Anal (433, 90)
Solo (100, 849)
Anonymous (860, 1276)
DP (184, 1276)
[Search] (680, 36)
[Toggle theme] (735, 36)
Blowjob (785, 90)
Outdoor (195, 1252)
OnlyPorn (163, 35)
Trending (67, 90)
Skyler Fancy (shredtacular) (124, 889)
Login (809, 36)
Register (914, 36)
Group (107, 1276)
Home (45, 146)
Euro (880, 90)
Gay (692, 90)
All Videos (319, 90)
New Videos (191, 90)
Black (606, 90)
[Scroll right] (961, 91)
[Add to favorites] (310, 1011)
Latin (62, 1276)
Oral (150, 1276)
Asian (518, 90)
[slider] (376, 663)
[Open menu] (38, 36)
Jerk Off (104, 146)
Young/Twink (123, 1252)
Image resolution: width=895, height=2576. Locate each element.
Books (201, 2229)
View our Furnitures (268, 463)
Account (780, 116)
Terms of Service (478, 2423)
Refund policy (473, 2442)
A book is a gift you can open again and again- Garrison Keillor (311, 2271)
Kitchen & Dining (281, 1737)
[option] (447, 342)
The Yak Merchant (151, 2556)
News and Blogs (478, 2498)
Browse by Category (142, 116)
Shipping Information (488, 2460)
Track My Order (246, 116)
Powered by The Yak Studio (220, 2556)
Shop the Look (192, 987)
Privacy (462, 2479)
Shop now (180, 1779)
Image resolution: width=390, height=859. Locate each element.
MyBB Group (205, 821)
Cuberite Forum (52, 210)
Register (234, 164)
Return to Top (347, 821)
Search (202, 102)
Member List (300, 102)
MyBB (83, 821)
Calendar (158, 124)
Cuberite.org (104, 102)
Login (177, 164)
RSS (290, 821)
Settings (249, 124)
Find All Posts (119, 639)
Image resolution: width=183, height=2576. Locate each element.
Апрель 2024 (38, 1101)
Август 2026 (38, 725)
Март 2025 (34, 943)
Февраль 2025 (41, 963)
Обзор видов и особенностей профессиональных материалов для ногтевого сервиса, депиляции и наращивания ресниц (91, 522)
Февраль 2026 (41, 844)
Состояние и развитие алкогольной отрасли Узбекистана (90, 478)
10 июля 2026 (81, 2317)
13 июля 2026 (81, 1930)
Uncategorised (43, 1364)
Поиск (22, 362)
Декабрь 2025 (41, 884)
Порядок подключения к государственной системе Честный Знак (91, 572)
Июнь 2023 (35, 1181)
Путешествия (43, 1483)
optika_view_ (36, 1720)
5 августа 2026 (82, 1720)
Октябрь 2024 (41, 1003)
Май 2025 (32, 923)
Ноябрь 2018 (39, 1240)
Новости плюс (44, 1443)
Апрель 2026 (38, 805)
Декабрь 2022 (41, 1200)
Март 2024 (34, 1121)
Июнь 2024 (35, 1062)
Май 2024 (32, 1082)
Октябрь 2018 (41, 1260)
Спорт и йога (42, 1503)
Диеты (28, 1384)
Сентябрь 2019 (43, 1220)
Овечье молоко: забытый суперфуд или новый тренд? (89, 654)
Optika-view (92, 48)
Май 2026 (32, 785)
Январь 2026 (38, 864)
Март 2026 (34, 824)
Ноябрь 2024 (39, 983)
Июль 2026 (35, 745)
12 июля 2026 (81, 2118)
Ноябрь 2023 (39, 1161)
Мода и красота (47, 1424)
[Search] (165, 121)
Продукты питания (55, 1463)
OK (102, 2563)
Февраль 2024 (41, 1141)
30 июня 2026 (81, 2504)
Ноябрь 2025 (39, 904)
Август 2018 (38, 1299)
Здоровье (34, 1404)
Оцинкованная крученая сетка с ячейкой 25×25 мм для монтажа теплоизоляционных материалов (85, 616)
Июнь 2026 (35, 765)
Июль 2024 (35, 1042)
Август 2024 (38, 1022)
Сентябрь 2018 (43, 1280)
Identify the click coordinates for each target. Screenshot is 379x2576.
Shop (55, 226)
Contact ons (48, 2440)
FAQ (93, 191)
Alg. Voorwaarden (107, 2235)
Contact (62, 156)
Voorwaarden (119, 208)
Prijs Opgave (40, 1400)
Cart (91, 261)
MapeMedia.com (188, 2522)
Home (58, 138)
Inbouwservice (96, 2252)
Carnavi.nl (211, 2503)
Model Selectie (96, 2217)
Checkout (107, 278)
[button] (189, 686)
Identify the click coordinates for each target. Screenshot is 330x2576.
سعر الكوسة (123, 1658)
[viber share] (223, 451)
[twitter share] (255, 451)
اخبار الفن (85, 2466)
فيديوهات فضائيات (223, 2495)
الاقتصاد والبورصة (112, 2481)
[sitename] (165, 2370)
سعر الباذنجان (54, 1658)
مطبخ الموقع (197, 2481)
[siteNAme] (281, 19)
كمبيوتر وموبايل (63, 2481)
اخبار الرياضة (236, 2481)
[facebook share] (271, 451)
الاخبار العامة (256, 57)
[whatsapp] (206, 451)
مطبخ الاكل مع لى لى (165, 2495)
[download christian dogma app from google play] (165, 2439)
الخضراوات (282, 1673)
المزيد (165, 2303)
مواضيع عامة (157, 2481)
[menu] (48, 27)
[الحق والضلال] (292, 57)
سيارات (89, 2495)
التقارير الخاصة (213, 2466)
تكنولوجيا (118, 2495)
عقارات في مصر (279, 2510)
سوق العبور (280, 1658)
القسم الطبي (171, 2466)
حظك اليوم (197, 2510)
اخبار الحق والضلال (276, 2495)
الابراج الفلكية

● **What to produce**
From the first line to the last, reproduce the material word for word.

● **Task output**
Anal (433, 90)
Solo (100, 849)
Anonymous (860, 1276)
DP (184, 1276)
[Search] (680, 36)
[Toggle theme] (735, 36)
Blowjob (785, 90)
Outdoor (195, 1252)
OnlyPorn (163, 35)
Trending (67, 90)
Skyler Fancy (shredtacular) (124, 889)
Login (809, 36)
Register (914, 36)
Group (107, 1276)
Home (45, 146)
Euro (880, 90)
Gay (692, 90)
All Videos (319, 90)
New Videos (191, 90)
Black (606, 90)
[Scroll right] (961, 91)
[Add to favorites] (310, 1011)
Latin (62, 1276)
Oral (150, 1276)
Asian (518, 90)
[slider] (376, 663)
[Open menu] (38, 36)
Jerk Off (104, 146)
Young/Twink (123, 1252)
Image resolution: width=895, height=2576. Locate each element.
Books (201, 2229)
View our Furnitures (268, 463)
Account (780, 116)
Terms of Service (478, 2423)
Refund policy (473, 2442)
A book is a gift you can open again and again- Garrison Keillor (311, 2271)
Kitchen & Dining (281, 1737)
[option] (447, 342)
The Yak Merchant (151, 2556)
News and Blogs (478, 2498)
Browse by Category (142, 116)
Shipping Information (488, 2460)
Track My Order (246, 116)
Powered by The Yak Studio (220, 2556)
Shop the Look (192, 987)
Privacy (462, 2479)
Shop now (180, 1779)
Image resolution: width=390, height=859. Locate each element.
MyBB Group (205, 821)
Cuberite Forum (52, 210)
Register (234, 164)
Return to Top (347, 821)
Search (202, 102)
Member List (300, 102)
MyBB (83, 821)
Calendar (158, 124)
Cuberite.org (104, 102)
Login (177, 164)
RSS (290, 821)
Settings (249, 124)
Find All Posts (119, 639)
Image resolution: width=183, height=2576. Locate each element.
Апрель 2024 (38, 1101)
Август 2026 (38, 725)
Март 2025 (34, 943)
Февраль 2025 (41, 963)
Обзор видов и особенностей профессиональных материалов для ногтевого сервиса, депиляции и наращивания ресниц (91, 522)
Февраль 2026 (41, 844)
Состояние и развитие алкогольной отрасли Узбекистана (90, 478)
10 июля 2026 (81, 2317)
13 июля 2026 (81, 1930)
Uncategorised (43, 1364)
Поиск (22, 362)
Декабрь 2025 (41, 884)
Порядок подключения к государственной системе Честный Знак (91, 572)
Июнь 2023 (35, 1181)
Путешествия (43, 1483)
optika_view_ (36, 1720)
5 августа 2026 (82, 1720)
Октябрь 2024 (41, 1003)
Май 2025 (32, 923)
Ноябрь 2018 (39, 1240)
Новости плюс (44, 1443)
Апрель 2026 (38, 805)
Декабрь 2022 (41, 1200)
Март 2024 (34, 1121)
Июнь 2024 (35, 1062)
Май 2024 (32, 1082)
Октябрь 2018 (41, 1260)
Спорт и йога (42, 1503)
Диеты (28, 1384)
Сентябрь 2019 (43, 1220)
Овечье молоко: забытый суперфуд или новый тренд? (89, 654)
Optika-view (92, 48)
Май 2026 (32, 785)
Январь 2026 (38, 864)
Март 2026 (34, 824)
Ноябрь 2024 (39, 983)
Июль 2026 (35, 745)
12 июля 2026 (81, 2118)
Ноябрь 2023 (39, 1161)
Мода и красота (47, 1424)
[Search] (165, 121)
Продукты питания (55, 1463)
OK (102, 2563)
Февраль 2024 (41, 1141)
30 июня 2026 (81, 2504)
Ноябрь 2025 (39, 904)
Август 2018 (38, 1299)
Здоровье (34, 1404)
Оцинкованная крученая сетка с ячейкой 25×25 мм для монтажа теплоизоляционных материалов (85, 616)
Июнь 2026 (35, 765)
Июль 2024 (35, 1042)
Август 2024 (38, 1022)
Сентябрь 2018 (43, 1280)
Identify the click coordinates for each target. Screenshot is 379x2576.
Shop (55, 226)
Contact ons (48, 2440)
FAQ (93, 191)
Alg. Voorwaarden (107, 2235)
Contact (62, 156)
Voorwaarden (119, 208)
Prijs Opgave (40, 1400)
Cart (91, 261)
MapeMedia.com (188, 2522)
Home (58, 138)
Inbouwservice (96, 2252)
Carnavi.nl (211, 2503)
Model Selectie (96, 2217)
Checkout (107, 278)
[button] (189, 686)
Identify the click coordinates for each target. Screenshot is 330x2576.
سعر الكوسة (123, 1658)
[viber share] (223, 451)
[twitter share] (255, 451)
اخبار الفن (85, 2466)
فيديوهات فضائيات (223, 2495)
الاقتصاد والبورصة (112, 2481)
[sitename] (165, 2370)
سعر الباذنجان (54, 1658)
مطبخ الموقع (197, 2481)
[siteNAme] (281, 19)
كمبيوتر وموبايل (63, 2481)
اخبار الرياضة (236, 2481)
[facebook share] (271, 451)
الاخبار العامة (256, 57)
[whatsapp] (206, 451)
مطبخ الاكل مع لى لى (165, 2495)
[download christian dogma app from google play] (165, 2439)
الخضراوات (282, 1673)
المزيد (165, 2303)
مواضيع عامة (157, 2481)
[menu] (48, 27)
[الحق والضلال] (292, 57)
سيارات (89, 2495)
التقارير الخاصة (213, 2466)
تكنولوجيا (118, 2495)
عقارات في مصر (279, 2510)
سوق العبور (280, 1658)
القسم الطبي (171, 2466)
حظك اليوم (197, 2510)
اخبار الحق والضلال (276, 2495)
الابراج الفلكية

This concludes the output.